Figure out how many lines in these records contain "Given". Only the number belongs in the reply.

**Stored data:**
* * * * *

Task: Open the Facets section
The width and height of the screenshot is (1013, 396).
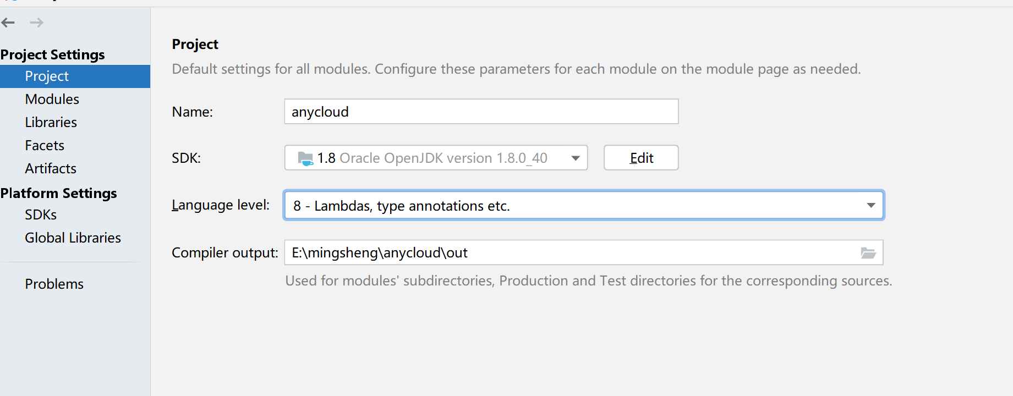Action: coord(45,146)
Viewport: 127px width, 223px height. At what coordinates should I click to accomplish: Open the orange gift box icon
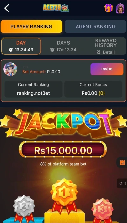coord(109,8)
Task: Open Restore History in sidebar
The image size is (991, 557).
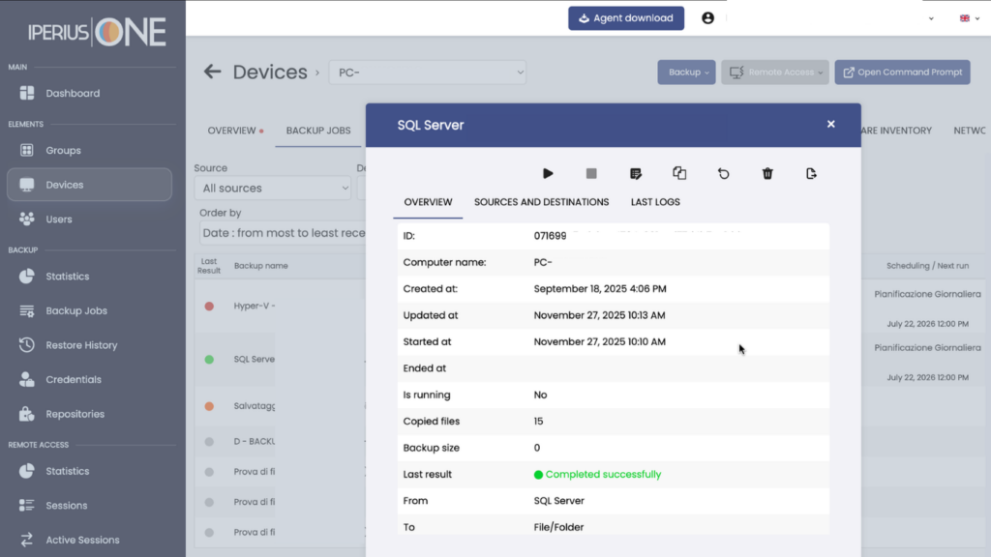Action: [81, 345]
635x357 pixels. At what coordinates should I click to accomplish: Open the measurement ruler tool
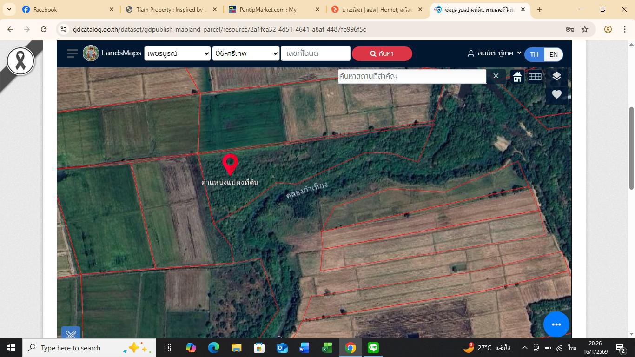point(71,333)
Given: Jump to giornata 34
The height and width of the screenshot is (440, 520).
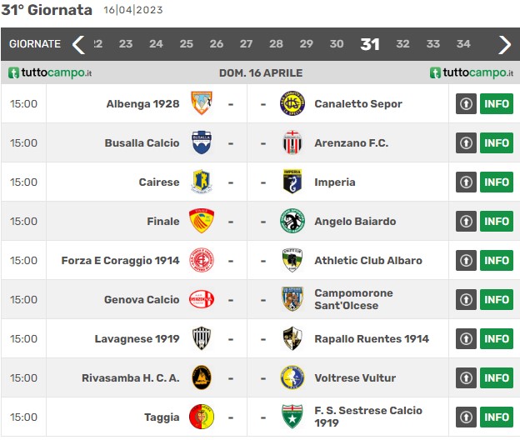Looking at the screenshot, I should point(463,44).
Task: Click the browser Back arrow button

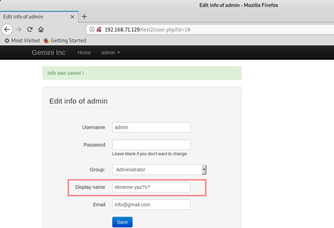Action: 7,29
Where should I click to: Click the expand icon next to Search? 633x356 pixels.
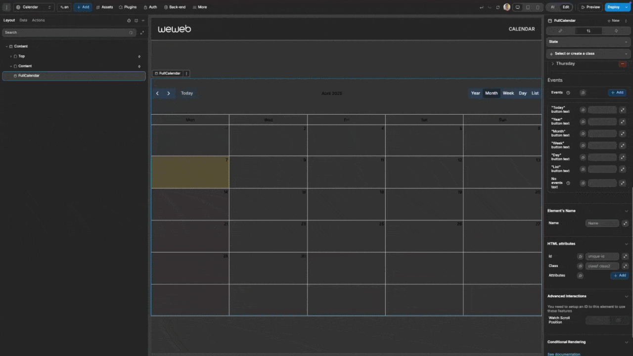[x=142, y=33]
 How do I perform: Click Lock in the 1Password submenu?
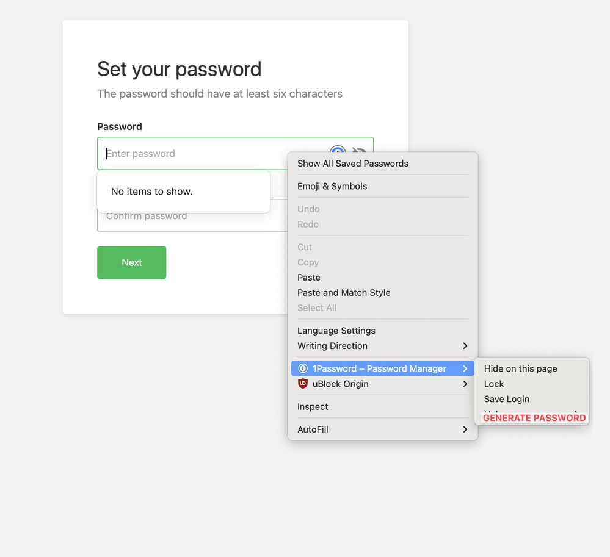[494, 384]
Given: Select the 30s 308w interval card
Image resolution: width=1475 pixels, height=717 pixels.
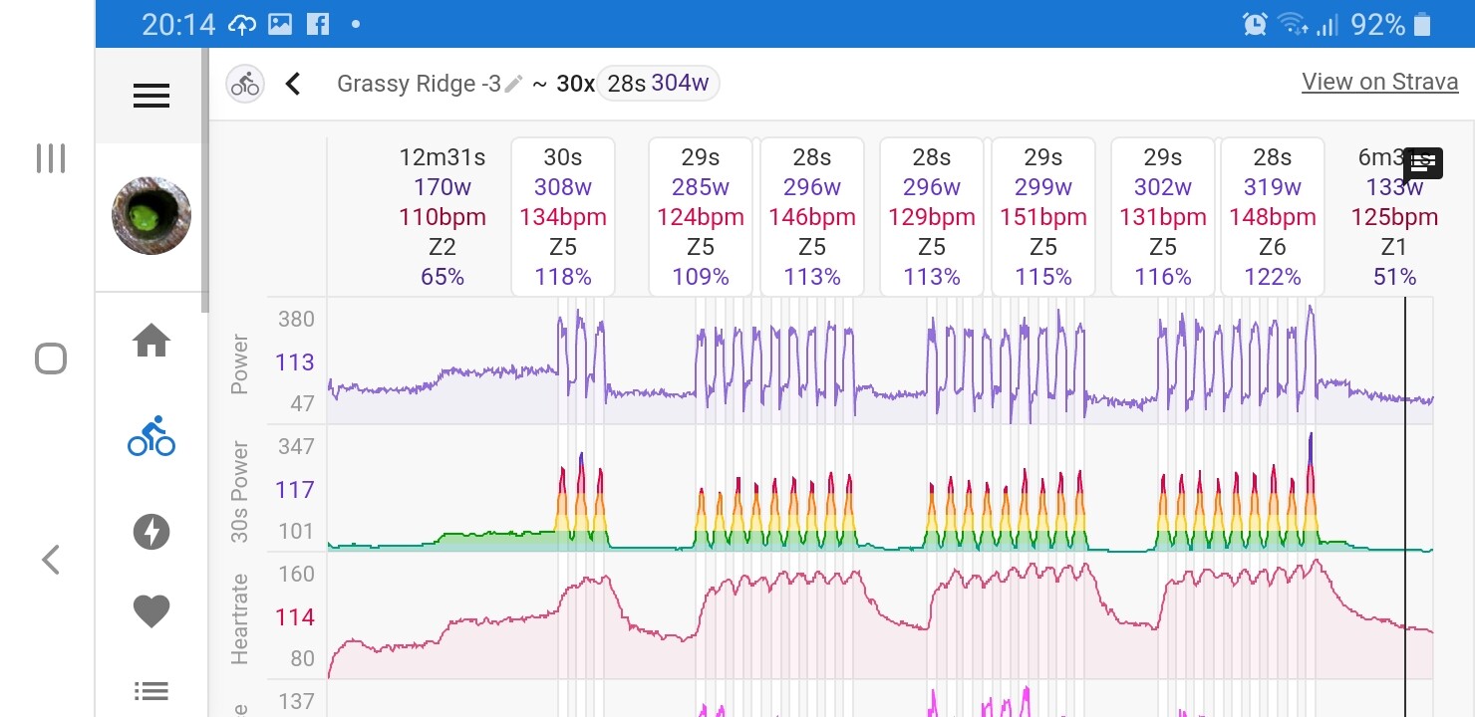Looking at the screenshot, I should [563, 217].
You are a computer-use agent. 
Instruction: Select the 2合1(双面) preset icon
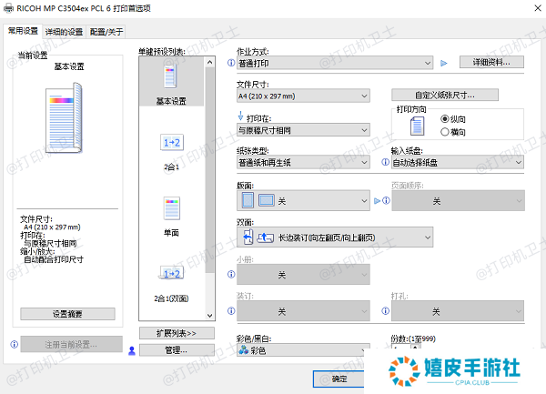(x=172, y=274)
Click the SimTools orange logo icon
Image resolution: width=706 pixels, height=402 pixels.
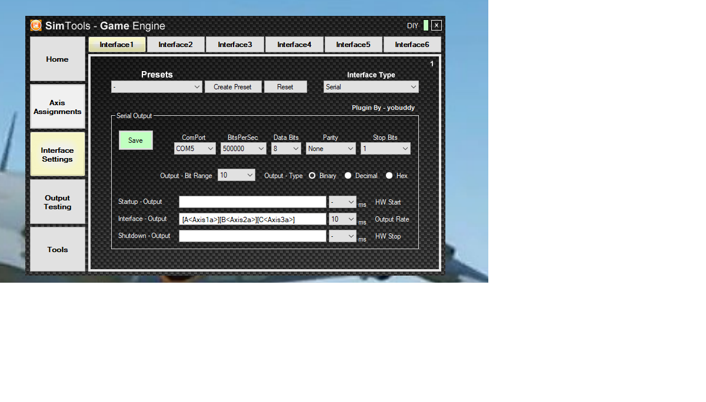click(x=36, y=25)
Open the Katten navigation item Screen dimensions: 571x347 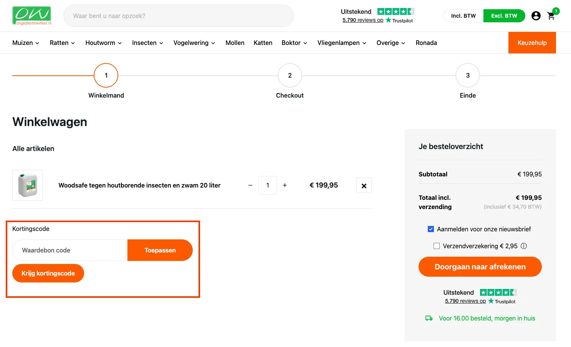263,43
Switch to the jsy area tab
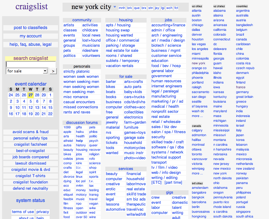Image resolution: width=269 pixels, height=219 pixels. pyautogui.click(x=157, y=8)
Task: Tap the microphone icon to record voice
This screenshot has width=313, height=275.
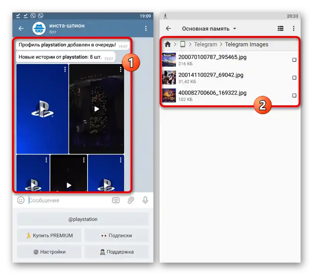Action: pos(145,200)
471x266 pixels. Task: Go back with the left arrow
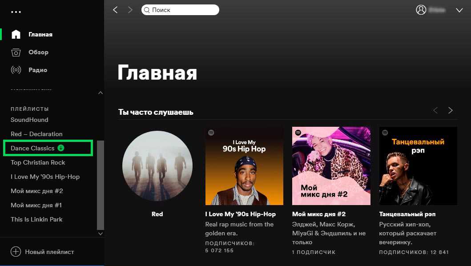(x=115, y=10)
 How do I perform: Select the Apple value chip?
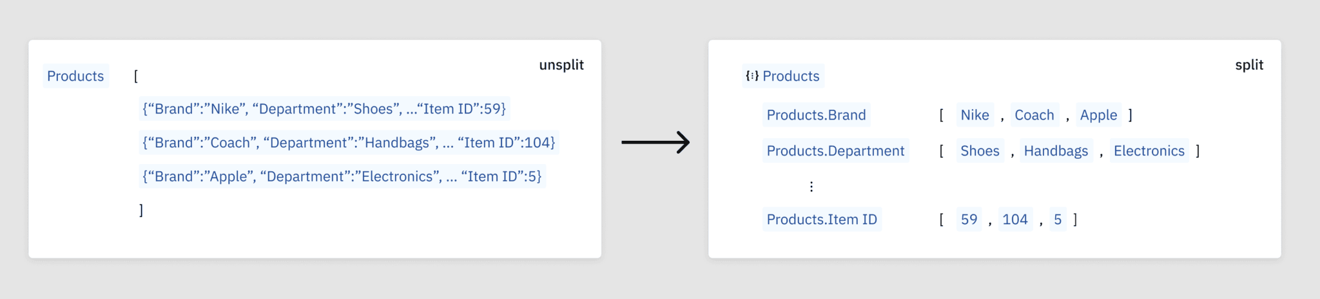point(1098,115)
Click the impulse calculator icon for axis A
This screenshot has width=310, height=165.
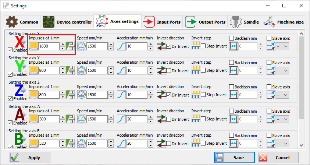click(x=70, y=119)
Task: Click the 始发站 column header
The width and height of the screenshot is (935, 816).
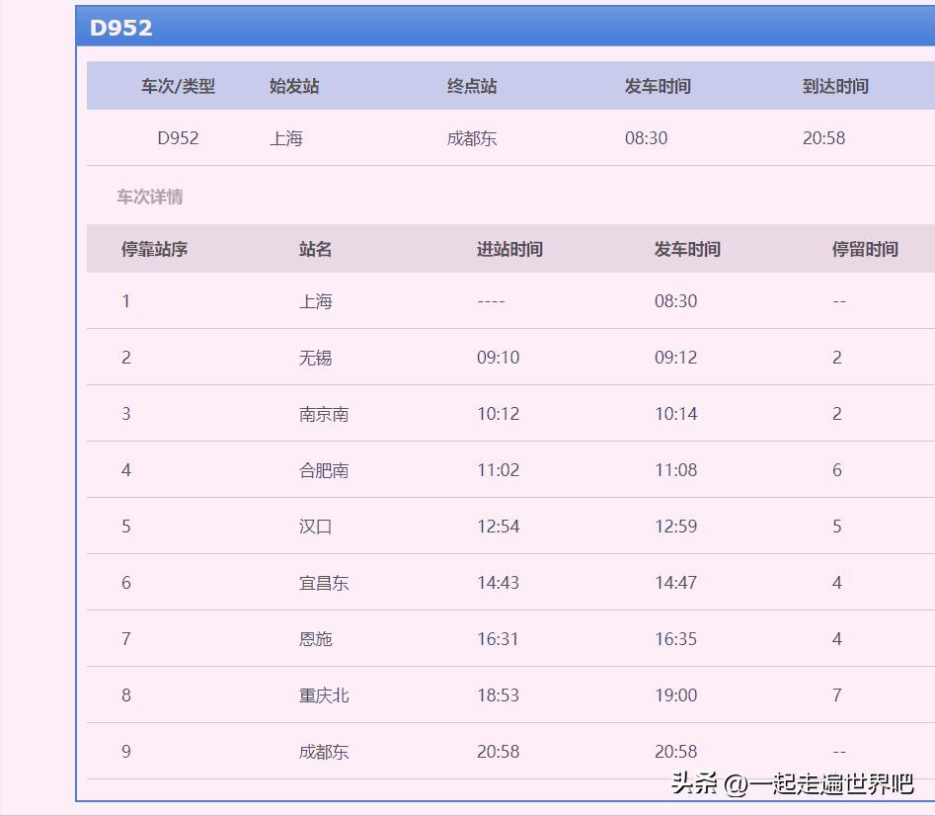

* * * * *

**Solution:** 2